And the beat goes on: Heart transplant patients, surgeons reunite

Constance Murray, who underwent a heart transplant in 1986, is embraced by Dr. John Pennock, the surgeon who performed the surgery, at Hershey Medical Center’s annual heart transplant reunion. Credit: Penn State Health / Penn StateCreative Commons

HERSHEY, Pa. — To Constance Murray, heart transplantation sounded like something out of science fiction movie — one she certainly didn’t care to star in.

It was 1986, and Murray had struggled for more than a year with shortness of breath when she climbed stairs or walked even a short distance. Her symptoms were steadily worsening.

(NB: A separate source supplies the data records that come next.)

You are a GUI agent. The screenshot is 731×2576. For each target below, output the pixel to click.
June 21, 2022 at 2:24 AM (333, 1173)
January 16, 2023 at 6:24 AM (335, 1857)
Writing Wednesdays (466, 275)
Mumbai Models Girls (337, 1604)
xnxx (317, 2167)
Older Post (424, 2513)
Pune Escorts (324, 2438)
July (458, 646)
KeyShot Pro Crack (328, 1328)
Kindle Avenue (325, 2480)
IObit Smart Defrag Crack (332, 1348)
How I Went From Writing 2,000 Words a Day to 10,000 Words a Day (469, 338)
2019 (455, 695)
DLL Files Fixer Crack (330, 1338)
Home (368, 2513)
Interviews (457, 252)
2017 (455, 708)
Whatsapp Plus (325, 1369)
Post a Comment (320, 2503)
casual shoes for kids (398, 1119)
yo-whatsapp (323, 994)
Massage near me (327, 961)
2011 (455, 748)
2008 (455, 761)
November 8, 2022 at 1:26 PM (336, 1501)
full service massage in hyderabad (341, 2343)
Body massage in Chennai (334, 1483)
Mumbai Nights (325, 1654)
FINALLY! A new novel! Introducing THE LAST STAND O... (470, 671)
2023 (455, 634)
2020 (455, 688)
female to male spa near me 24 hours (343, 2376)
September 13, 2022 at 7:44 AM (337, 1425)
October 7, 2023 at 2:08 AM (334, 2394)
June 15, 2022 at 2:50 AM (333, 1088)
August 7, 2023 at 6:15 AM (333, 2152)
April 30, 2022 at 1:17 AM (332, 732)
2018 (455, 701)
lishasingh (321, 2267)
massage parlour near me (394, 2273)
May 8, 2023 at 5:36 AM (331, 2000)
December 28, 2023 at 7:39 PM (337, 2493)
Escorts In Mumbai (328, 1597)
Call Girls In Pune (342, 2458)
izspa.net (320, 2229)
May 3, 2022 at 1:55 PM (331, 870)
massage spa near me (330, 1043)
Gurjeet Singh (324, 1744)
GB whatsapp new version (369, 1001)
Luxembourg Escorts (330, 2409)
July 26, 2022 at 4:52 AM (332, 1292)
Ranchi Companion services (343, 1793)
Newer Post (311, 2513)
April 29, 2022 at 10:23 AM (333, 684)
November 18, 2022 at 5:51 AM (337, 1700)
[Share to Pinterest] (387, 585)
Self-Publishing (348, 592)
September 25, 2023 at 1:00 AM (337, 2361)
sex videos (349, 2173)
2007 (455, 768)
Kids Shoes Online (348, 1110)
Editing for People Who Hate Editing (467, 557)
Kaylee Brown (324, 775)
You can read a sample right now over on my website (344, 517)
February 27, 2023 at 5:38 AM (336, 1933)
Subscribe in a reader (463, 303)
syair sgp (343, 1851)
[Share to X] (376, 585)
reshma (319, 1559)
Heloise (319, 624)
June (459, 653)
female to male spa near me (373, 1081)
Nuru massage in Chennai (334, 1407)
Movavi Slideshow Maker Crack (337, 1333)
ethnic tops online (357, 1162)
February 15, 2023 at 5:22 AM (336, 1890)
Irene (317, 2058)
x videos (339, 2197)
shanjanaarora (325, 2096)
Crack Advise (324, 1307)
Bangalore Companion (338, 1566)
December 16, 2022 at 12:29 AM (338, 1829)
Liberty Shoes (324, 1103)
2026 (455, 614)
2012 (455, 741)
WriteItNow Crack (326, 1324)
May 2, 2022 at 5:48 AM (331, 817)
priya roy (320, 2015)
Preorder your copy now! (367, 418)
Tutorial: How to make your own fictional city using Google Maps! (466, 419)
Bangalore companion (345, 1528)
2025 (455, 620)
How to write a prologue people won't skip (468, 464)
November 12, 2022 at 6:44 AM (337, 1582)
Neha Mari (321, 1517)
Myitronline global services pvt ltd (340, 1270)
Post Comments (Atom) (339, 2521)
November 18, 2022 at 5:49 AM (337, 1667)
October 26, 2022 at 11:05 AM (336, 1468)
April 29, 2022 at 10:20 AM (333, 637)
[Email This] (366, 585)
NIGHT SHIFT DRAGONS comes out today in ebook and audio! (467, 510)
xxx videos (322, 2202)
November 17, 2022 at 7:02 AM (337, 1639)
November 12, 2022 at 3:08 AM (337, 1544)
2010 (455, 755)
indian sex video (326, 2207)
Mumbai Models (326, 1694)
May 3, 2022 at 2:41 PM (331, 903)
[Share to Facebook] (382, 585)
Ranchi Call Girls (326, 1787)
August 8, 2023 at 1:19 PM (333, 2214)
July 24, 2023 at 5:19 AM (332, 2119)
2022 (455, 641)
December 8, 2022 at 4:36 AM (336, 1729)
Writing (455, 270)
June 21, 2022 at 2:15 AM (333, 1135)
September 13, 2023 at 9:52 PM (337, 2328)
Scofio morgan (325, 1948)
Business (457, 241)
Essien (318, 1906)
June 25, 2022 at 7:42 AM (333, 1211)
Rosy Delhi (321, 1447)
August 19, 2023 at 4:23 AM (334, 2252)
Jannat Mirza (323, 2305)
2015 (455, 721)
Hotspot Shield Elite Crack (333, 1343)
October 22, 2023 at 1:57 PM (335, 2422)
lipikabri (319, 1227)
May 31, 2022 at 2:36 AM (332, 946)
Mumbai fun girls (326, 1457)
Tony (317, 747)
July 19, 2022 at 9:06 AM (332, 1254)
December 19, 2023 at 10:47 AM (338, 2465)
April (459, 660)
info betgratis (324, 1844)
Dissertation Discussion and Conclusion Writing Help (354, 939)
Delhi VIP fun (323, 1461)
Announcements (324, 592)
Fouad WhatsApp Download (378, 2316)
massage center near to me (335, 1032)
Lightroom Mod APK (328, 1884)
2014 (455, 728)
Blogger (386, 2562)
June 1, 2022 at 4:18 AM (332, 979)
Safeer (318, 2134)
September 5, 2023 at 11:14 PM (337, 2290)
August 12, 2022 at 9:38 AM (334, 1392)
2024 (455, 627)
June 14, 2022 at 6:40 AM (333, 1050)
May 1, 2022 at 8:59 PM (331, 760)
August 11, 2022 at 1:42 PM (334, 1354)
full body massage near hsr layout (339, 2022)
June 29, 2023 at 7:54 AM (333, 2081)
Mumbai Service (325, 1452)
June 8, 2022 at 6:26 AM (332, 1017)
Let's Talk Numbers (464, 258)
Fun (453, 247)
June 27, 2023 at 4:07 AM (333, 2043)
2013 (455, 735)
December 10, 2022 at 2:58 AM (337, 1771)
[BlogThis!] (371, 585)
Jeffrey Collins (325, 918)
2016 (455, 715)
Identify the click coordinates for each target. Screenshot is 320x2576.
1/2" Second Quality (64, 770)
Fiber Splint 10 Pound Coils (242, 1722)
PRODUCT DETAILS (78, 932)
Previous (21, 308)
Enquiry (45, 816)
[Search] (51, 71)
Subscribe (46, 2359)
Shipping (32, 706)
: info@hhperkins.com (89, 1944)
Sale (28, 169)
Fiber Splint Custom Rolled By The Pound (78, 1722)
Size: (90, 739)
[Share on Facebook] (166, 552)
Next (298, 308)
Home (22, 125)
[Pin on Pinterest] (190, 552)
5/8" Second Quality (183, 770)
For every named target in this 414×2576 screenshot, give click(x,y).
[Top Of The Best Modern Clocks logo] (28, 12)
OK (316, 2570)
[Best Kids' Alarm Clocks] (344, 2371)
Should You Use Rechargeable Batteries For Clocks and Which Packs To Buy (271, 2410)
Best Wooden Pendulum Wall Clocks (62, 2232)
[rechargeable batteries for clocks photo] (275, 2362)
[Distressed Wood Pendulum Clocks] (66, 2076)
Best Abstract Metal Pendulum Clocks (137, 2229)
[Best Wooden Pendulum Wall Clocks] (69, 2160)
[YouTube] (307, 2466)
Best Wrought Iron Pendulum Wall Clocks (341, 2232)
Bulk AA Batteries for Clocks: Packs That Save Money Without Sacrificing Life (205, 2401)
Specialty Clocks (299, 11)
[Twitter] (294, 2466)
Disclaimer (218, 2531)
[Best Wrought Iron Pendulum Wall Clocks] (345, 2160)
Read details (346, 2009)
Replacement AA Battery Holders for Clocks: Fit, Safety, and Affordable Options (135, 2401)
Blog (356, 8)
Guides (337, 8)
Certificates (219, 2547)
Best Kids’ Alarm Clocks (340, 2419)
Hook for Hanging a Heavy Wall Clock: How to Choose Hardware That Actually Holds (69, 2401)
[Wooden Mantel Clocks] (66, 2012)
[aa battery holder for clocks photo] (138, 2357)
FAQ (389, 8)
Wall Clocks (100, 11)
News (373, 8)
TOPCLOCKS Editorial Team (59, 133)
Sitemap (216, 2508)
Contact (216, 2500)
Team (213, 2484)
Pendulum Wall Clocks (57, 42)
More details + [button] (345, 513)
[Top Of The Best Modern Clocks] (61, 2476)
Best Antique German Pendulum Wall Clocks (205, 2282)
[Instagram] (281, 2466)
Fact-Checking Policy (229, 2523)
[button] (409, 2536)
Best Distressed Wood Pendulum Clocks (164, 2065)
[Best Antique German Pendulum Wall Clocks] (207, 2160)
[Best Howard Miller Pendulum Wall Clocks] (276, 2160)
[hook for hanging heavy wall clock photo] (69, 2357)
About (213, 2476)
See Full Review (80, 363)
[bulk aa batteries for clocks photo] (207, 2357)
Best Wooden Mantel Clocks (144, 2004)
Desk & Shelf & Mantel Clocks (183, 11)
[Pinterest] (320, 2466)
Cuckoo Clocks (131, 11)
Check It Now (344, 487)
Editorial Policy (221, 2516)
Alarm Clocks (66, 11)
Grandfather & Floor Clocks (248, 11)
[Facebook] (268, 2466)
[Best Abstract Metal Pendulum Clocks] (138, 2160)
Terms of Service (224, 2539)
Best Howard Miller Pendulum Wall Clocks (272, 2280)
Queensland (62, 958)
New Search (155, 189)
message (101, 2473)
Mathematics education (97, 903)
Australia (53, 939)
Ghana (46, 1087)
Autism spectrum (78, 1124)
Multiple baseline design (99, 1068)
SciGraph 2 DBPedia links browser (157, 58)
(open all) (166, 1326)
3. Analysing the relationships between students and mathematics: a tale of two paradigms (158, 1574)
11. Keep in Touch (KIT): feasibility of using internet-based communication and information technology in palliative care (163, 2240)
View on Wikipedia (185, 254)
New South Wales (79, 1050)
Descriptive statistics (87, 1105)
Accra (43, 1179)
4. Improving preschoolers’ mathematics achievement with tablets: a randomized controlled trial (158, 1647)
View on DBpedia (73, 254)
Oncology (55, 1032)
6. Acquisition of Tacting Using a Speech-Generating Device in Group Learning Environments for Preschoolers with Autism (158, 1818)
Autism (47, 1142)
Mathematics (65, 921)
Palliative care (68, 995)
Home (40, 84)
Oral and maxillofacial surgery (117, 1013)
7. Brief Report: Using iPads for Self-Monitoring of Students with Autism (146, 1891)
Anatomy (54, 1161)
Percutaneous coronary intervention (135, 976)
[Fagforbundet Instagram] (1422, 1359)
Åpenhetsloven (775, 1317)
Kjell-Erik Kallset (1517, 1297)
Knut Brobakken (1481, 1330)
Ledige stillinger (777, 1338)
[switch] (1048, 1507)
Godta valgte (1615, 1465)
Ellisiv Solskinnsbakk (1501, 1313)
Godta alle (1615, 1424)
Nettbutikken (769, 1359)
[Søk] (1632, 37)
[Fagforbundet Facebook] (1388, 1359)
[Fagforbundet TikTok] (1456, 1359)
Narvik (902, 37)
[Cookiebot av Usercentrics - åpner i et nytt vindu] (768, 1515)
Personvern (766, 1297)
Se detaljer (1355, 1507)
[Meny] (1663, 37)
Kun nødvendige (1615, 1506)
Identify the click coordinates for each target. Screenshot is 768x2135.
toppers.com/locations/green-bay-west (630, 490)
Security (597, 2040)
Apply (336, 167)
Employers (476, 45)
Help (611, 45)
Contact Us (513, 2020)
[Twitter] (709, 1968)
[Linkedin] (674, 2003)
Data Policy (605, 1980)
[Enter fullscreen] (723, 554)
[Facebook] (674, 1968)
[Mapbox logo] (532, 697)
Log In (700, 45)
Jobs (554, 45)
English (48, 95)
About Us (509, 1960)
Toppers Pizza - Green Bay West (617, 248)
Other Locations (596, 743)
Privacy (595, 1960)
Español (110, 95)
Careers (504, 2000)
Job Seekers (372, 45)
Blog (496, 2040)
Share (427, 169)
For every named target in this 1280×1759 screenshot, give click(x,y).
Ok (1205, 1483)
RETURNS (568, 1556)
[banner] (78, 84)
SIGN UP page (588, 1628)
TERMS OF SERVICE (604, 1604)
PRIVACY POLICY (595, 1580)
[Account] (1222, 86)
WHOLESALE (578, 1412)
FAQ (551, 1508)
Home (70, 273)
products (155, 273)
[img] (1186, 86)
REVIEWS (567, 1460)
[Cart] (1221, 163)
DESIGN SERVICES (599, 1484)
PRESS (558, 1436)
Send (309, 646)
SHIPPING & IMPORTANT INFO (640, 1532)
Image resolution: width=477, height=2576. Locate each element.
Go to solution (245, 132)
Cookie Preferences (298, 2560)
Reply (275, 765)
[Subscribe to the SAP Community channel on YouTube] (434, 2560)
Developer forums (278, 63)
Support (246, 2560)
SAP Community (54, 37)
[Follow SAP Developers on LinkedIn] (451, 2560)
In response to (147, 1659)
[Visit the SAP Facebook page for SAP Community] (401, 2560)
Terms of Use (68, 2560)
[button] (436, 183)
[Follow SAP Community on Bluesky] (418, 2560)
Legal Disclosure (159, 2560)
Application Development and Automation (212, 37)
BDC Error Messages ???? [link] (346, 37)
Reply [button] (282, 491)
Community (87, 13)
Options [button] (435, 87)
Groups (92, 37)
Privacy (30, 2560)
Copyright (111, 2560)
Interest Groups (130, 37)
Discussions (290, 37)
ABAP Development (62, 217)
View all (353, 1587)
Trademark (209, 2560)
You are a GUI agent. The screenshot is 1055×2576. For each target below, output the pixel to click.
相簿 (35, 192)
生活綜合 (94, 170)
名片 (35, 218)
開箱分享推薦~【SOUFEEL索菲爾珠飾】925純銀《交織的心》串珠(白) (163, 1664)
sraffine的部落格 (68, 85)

When a diagnosis of congestive cardiomyopathy was made, Murray faced two choices — medications that had about a 1 percent chance of working or a heart transplant.

“Heart transplant surgery was new then,” the New Cumberland resident said. “I had read about people dying after it. I said ‘no.’ I couldn’t handle the thought of that.”

Things only worsened.

“I had so many brushes with death and was rushed to the hospital several times,” Murray said. “My husband, Jack, finally said, ‘What do you have to lose?’”

Murray was an excellent candidate because she had no other health problems.

Fast-forward 33 years and Murray, now 80, can’t believe she ever considered passing up the gift of life that transplantation gave to her.

“I’m definitely glad I did it,” said Murray, who fought challenges from the first anti-rejection drug she took but now tolerates a newer one very well. “Most of my health problems since then haven’t been from my heart — they’ve been orthopedic.”

At this year’s annual reunion of heart transplant patients, each wore a number designating their place in the lineup of 518 heart transplant surgeries since Penn State Health Milton S. Hershey Medical Center performed its first one in 1984.

Murray is No. 32 — and the longest-surviving transplanted patient at the Milton S. Hershey Medical Center.

“Connie’s heart does spectacularly, and it’s always a joy to see her,” said Dr. John Boehmer, cardiologist and director of the heart failure program at the Medical Center. “We now have a cohort of eight octogenarians. Their immunosuppressants work well, and they deserve credit for taking their medicine religiously and keeping their appointments with us.”

Hershey Medical Center boasts a patient one-year survival rate of 100 percent in the most recent two-and-a-half-year cohort reported by the Scientific Registry of Transplant Recipients, Boehmer said. More than 200 heart transplant recipients currently receive follow-up care at the Medical Center and will for the rest of their lives.